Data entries

____

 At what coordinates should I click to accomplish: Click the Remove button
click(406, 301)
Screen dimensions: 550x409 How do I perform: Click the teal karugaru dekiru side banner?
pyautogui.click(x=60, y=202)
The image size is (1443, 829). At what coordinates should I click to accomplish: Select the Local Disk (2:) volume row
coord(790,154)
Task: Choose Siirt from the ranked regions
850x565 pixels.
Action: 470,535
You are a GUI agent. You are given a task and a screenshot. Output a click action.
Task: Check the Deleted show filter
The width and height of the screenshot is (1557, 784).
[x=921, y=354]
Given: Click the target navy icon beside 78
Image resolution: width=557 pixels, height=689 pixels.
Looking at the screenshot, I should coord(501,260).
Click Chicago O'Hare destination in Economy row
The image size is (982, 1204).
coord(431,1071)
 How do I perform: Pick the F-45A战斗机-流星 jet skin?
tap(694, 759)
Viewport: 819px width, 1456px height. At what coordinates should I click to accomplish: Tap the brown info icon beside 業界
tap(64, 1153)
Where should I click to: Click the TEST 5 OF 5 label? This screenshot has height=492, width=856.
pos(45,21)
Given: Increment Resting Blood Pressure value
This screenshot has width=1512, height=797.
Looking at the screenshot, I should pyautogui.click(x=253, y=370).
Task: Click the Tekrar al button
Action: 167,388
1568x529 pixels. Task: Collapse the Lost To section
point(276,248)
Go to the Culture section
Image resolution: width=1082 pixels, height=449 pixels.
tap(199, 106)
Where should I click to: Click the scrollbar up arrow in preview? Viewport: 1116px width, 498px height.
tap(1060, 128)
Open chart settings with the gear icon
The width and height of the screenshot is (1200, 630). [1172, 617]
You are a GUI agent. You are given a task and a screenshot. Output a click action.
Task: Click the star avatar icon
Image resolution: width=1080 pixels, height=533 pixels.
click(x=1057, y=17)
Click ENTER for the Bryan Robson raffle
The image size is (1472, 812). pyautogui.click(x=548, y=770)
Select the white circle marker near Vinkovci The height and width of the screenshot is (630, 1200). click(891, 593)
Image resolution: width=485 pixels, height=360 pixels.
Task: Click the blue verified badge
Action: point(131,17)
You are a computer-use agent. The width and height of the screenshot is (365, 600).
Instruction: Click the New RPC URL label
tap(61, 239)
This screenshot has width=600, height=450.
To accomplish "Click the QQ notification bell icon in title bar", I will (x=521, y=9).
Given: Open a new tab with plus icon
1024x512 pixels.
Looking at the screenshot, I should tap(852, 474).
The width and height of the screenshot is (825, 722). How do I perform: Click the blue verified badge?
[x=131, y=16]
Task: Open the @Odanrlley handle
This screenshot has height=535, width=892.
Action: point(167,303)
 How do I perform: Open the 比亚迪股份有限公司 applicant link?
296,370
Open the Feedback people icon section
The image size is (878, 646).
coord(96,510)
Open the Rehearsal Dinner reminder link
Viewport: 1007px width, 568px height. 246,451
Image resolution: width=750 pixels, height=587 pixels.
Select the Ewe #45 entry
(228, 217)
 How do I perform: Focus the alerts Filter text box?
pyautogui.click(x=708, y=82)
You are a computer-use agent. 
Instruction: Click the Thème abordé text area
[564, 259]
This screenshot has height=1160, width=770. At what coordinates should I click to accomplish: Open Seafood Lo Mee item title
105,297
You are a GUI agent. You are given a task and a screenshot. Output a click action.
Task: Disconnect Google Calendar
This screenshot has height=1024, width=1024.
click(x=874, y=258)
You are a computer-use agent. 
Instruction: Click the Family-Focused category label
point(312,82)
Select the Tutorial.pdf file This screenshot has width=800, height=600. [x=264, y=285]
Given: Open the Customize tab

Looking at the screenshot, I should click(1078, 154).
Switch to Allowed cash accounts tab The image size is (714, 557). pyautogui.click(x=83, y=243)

____

Output the lines above between the one holding "Open chart settings with the gear icon" and the one holding "Given: Open a new tab with plus icon", inclusive, with nothing before or after them.

Open chart settings with the gear icon
The width and height of the screenshot is (1200, 630). [1172, 617]
You are a GUI agent. You are given a task and a screenshot. Output a click action.
Task: Click the star avatar icon
Image resolution: width=1080 pixels, height=533 pixels.
click(x=1057, y=17)
Click ENTER for the Bryan Robson raffle
The image size is (1472, 812). pyautogui.click(x=548, y=770)
Select the white circle marker near Vinkovci The height and width of the screenshot is (630, 1200). click(891, 593)
Image resolution: width=485 pixels, height=360 pixels.
Task: Click the blue verified badge
Action: point(131,17)
You are a computer-use agent. The width and height of the screenshot is (365, 600).
Instruction: Click the New RPC URL label
tap(61, 239)
This screenshot has width=600, height=450.
To accomplish "Click the QQ notification bell icon in title bar", I will (x=521, y=9).
Given: Open a new tab with plus icon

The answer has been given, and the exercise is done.